(Data excerpts)
-- Opening Marker --
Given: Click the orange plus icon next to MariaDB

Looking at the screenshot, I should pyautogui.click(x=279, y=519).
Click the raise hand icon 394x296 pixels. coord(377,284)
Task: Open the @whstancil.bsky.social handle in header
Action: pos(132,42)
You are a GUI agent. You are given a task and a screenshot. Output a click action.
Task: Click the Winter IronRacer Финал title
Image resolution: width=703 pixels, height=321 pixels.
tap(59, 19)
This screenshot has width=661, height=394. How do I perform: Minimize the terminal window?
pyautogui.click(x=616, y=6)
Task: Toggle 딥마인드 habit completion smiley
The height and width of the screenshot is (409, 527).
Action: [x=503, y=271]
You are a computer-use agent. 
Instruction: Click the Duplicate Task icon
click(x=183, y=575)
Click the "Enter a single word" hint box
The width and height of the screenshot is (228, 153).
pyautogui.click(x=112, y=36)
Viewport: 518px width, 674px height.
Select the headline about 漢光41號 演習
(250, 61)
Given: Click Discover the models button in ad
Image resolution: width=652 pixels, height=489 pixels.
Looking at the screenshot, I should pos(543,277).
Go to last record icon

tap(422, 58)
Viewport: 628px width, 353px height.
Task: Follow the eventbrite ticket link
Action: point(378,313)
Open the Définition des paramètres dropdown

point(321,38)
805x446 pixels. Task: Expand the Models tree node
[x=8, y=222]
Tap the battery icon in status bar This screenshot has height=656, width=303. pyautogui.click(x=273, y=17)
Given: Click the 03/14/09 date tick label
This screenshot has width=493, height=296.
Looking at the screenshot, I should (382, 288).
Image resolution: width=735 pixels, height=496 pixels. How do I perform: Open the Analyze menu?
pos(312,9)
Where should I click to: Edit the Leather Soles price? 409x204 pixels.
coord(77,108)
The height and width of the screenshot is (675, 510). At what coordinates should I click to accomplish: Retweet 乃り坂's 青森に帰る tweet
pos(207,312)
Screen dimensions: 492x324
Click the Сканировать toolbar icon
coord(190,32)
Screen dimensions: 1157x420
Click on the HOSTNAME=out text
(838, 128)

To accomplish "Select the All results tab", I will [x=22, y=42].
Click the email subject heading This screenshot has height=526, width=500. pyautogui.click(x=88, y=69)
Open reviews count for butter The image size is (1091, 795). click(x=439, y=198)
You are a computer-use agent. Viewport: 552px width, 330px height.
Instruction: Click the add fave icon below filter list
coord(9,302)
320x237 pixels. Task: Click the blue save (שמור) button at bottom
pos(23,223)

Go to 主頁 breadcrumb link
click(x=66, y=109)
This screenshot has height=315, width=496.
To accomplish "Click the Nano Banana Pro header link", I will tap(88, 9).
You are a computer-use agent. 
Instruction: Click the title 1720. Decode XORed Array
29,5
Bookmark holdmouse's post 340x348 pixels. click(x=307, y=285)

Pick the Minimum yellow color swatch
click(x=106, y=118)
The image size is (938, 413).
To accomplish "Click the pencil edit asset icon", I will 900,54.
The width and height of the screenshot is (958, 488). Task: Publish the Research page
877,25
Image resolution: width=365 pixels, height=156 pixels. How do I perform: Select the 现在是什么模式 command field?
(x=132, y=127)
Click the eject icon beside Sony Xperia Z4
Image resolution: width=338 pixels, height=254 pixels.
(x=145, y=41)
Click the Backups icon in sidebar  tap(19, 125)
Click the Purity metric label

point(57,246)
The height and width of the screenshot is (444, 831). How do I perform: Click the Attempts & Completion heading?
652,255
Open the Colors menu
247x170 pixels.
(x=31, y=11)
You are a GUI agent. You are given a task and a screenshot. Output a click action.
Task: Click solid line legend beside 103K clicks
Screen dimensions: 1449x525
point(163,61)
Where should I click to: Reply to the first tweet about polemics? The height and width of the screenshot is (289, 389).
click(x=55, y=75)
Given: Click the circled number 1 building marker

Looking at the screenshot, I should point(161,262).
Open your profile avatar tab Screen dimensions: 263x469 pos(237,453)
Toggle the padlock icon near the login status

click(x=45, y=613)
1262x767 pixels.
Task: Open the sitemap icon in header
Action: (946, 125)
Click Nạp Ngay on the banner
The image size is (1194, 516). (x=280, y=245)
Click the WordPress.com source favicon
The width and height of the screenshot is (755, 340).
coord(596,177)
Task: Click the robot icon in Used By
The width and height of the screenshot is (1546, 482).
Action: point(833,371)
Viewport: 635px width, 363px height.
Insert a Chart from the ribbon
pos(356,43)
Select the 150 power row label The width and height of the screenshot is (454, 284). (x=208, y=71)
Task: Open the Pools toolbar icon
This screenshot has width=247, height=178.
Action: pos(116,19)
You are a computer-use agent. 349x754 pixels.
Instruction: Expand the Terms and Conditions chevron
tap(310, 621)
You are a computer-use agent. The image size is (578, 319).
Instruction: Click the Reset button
-- Closing Marker --
### TASK DESCRIPTION
Find the word "beside" in the entries above and gather every line that holds it.

### RESULT OF THIS EXERCISE
Click the eject icon beside Sony Xperia Z4
Task: Click solid line legend beside 103K clicks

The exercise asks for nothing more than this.